Pubdate: Mon, 09 Feb 2004
Source: Times-Picayune, The (LA)
http://www.nola.com/news/t-p/frontpage/index.ssf?/base/news-1/107631156571860.xml
Copyright: 2004 The Times-Picayune
Contact:  http://www.nola.com/t-p/
Details: http://www.mapinc.org/media/848
Author: Tara Young

Series: Day Two - Article One

HOT ZONE

New Orleans' Early 2003 Murder Spike Revealed A Startling Statistic: In 
Such A Sprawling City, Nearly Half Of The Killings Were Concentrated Within 
A Seven-Square Mile Area.

A 15-year-old boy gunned down in his high school gymnasium in Mid-City; a 
woman who was eight months pregnant shot to death in eastern New Orleans; 
an assistant city attorney murdered in Algiers Point.

These were just three of the 30 murders in April, a month that, by year's 
end, would prove to be the deadliest of 2003.

April also was the month that the New Orleans Police Department regrouped, 
determined to reverse the tide in a battle it appeared to be losing as the 
murder toll in the first four months of the year reached 99 -- a disturbing 
58 percent jump over the same period the year before.

Police Superintendent Eddie Compass and his second in command, Deputy Chief 
of Operations Warren Riley, decided that letting the city's eight police 
districts address the murder problem on their own wasn't working.

"District by district, we weren't making the impact that we needed to 
make," Riley said.

So a new task force was formed, and one of its early insights was that 
almost half the city's homicides -- 42 percent -- took place in a zone of 
death covering a scant seven of the city's 190 square miles.

"It was determined that we would throw everything we had into attacking 
that area," Riley said.

Flooding the zone was only one strategic adjustment. District captains also 
were asked to identify the most dangerous felons in their neighborhoods and 
take them off the street. As early as January, the NOPD drew on improved 
relationships with federal agencies and hooked up with the FBI to target 
repeat offenders. Throughout the year, the Police Department joined forces 
with other federal agencies as well, like the Bureau of Alcohol, Tobacco 
and Firearms and U.S. Marshals Service, which could doggedly track down a 
suspect for days and months at no cost to the city.

Recruiting officers was another push. The city came up with $4.8 million 
for testing and training programs designed to boost the size of the overall 
police force by 75 officers in 2004, and enough to give every officer a 
$2,000 raise in July.

Finding ways to stop the bleeding was no mere numbers game.
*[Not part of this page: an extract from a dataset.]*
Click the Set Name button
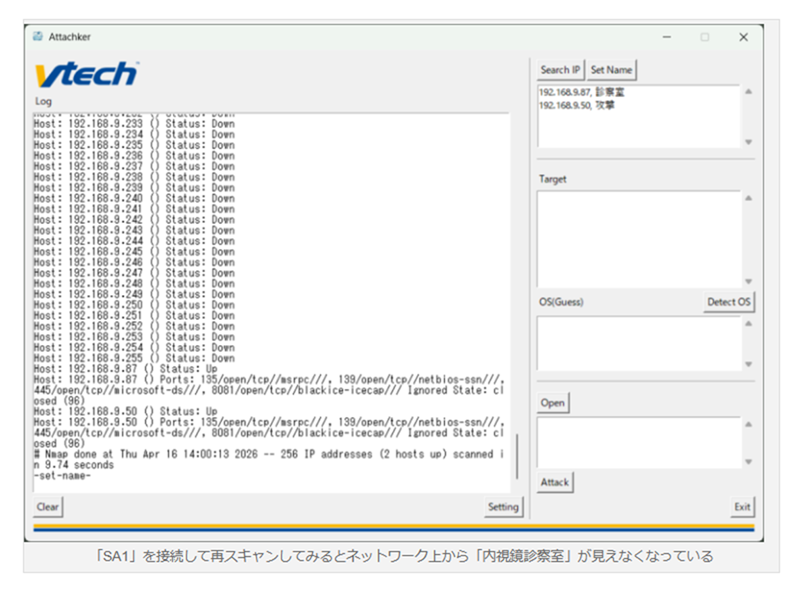Screen dimensions: 809x593 [611, 70]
For some on the 
force, the murder crisis had gotten personal: Officers Sherman Defillo Sr. 
and Spencer Smith Sr. lost sons to street violence in 2003.

"We are fighting for our families as well," Riley said.

Zeroing In On The 'Zone'

Capt. Timothy Bayard, now commander of the Major Narcotics Unit, Capt. Bob 
Bardy and Lt. Jimmy Keen crunched the numbers that led to identification of 
the seven-square-mile zone sprawling across portions of the 1st, 3rd and 
5th police districts as the epicenter of the slaughter and the drug dealing 
that spawned much of it.

Despite the brutal crime upsurge in that area, police say identifying the 
murder zone was not as obvious as it might seem in retrospect because 
several policing jurisdictions were involved.

"It wasn't glaring," Compass said. "It was subtle. It crossed several 
districts. It was spread out through those specific districts."

Once the target was mapped, Compass and Riley's orders were succinct:

Round up guns and the bad guys who use them.

Bust the dealers.

Root out the killers.

That was going to take more than good ideas. The first step was to improve 
staffing resources, and NOPD brass tapped 12 other police officers to 
devise a plan for the coming assault on the zone.

The seven-square-mile area comprised a swath of older neighborhoods loosely 
bounded by Canal Street, North Broad Street, Gentilly Road, Mirabeau 
Avenue, Florida Avenue, Kentucky Street and St. Claude Avenue. It includes 
the turbulent St. Bernard and Lafitte, Iberville and Florida public housing 
developments, and portions of the 6th, 7th, 8th and 9th wards.

If there was a common denominator to the criminal elements in control of 
those neighborhoods, police said, it was the viciousness with which they 
enforced their stranglehold.

"I don't think they care very much about their own lives," Keen said.

On the streets within the seven square miles, he said, life is cheap.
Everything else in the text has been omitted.